Mohammad Natsir, Pahlawan yang Tak Punya Baju Bagus

Mohammad Natsir, Pahlawan yang Tak Punya Baju Bagus
andi/hidayatullah.com
Mantan Sekretaris M Natsir, Lukman Hakiem di kantor MUI, Jakarta, Senin (01/04/2019).Bicara soal pahlawan, tidak bisa dilupakan nama Mohammad Natsir. Banyak sekali kisah menarik dari kehidupan Pak Natsir—panggilan akrabnya—yang bisa diteladani dalam hidup berbangsa dang bernegara.

Natsir adalah seorang ulama, politisi, negarawan, tokoh intelektual, serta pejuang kemerdekaan. Ia sebagai pendiri sekaligus pimpinan partai Majelis Syura Muslimin Indonesia atau Masyumi (1945 – 1960). Di dalam negeri pernah menjabat sebagai Menteri Penerangan (1946 – 1947) serta Perdana Menteri (1950 – 1951).

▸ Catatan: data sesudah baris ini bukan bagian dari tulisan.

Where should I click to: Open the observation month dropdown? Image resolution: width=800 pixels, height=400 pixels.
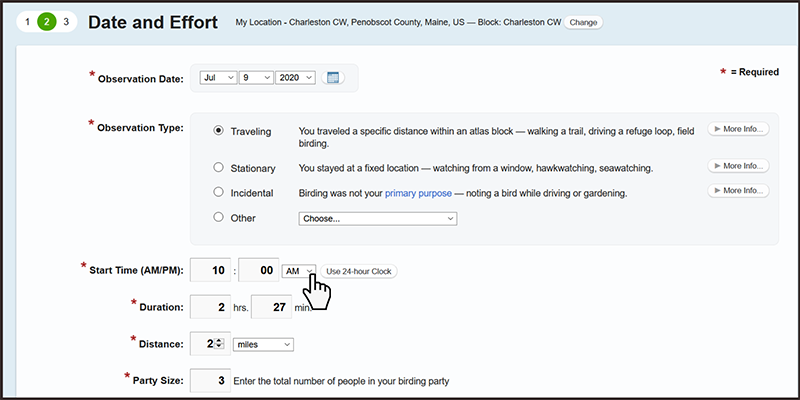[218, 78]
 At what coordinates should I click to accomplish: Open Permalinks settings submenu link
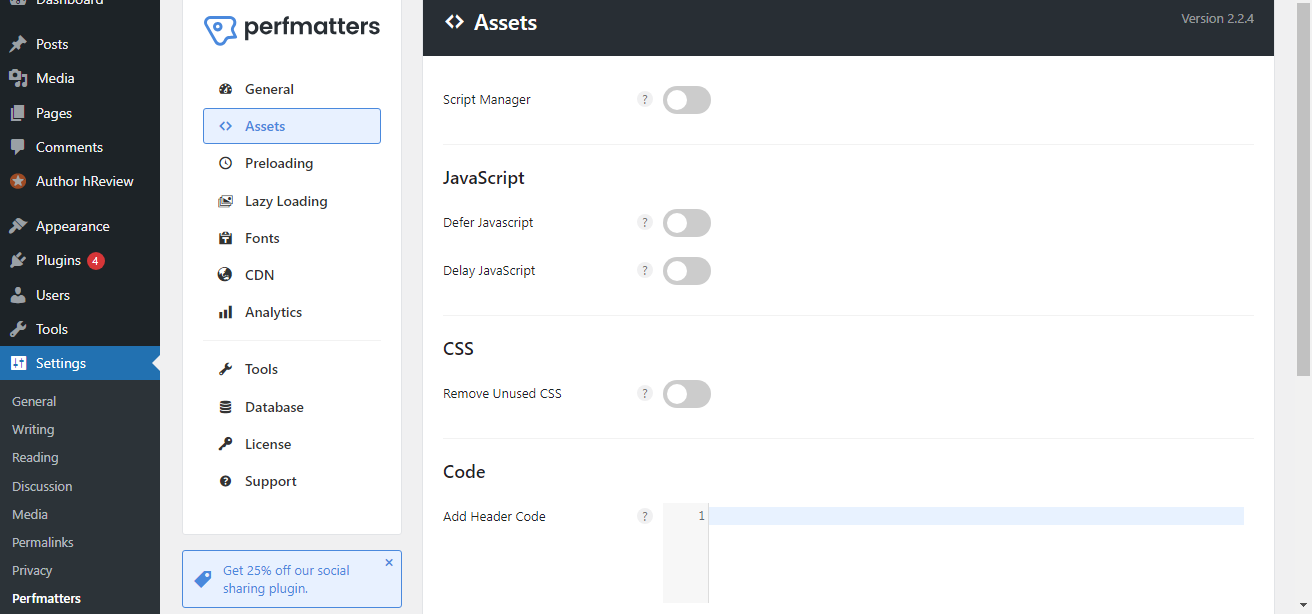point(43,542)
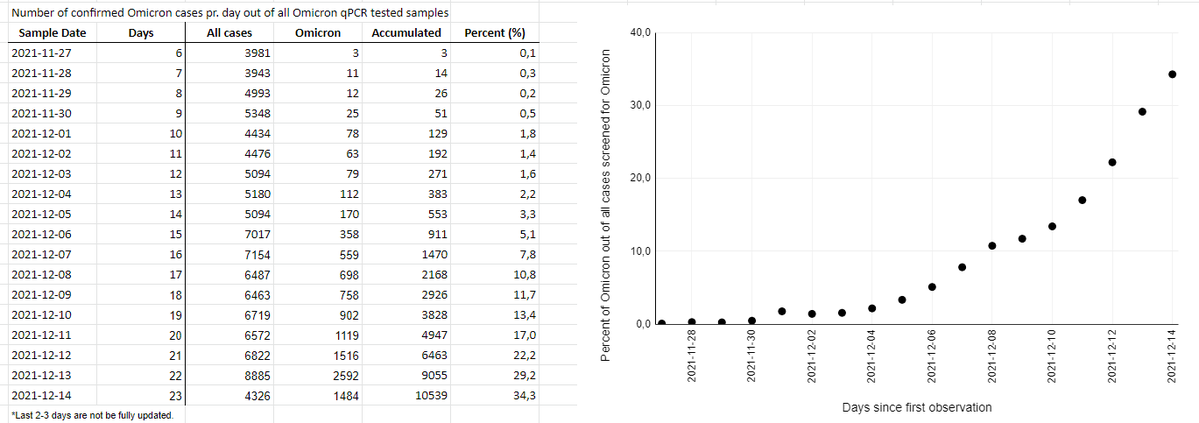Select the table title cell about Omicron cases
The width and height of the screenshot is (1199, 423).
pyautogui.click(x=229, y=14)

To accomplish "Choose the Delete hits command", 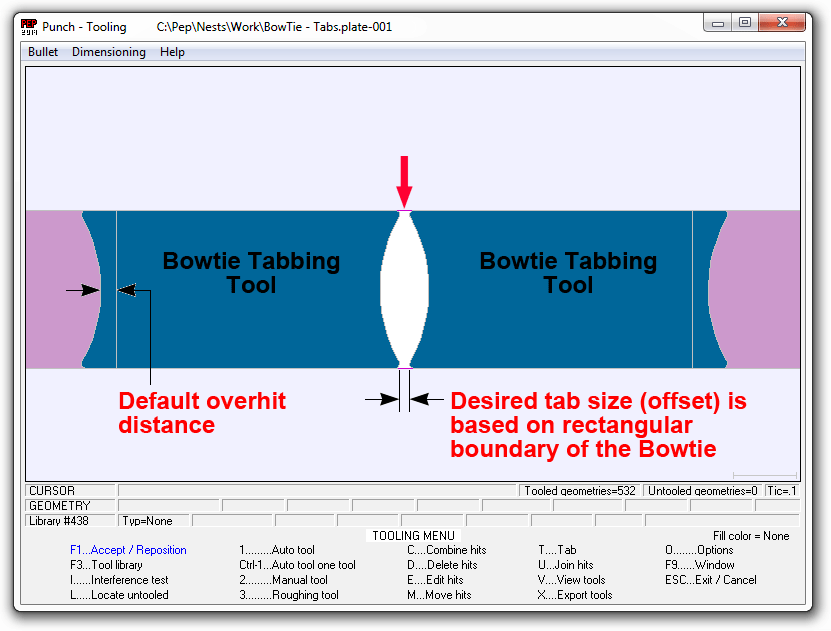I will tap(441, 565).
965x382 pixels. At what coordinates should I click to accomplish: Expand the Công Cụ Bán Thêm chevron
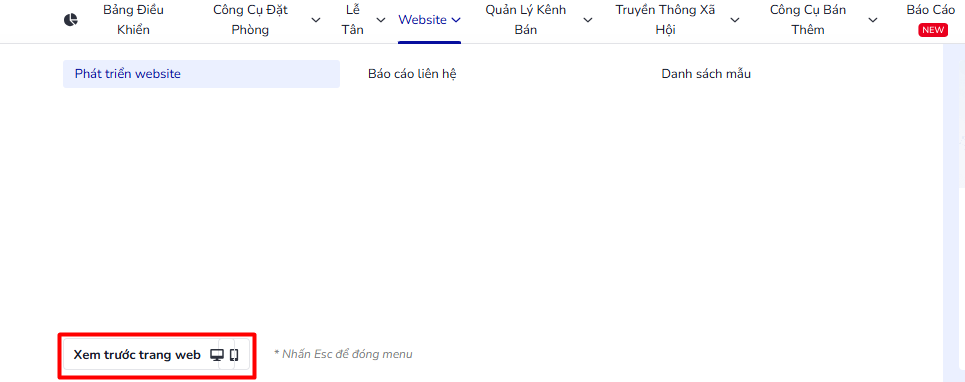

Sementara di kancah internasional, ia pernah menjabat sebagai Presiden Liga Muslim se-Dunia (World Muslim Congress), Ketua Dewan Masjid se-Dunia, dan sederet jabatan lainnya. Selama hidupnya, Natsir dianugerahi tiga gelar doktor honoris causa. Satu berasal dari Lebanon dan dua dari Malaysia. Lalu, pada 10 November 2008, ia dinyatakan sebagai Pahlawan Nasional Indonesia.

Dan menariknya, ia dikenal sebagai menteri yang tak punya baju bagus. Jasnya bertambal. Juga dikenal sebagai menteri yang tak memiliki rumah dan menolak diberi hadiah mobil mewah.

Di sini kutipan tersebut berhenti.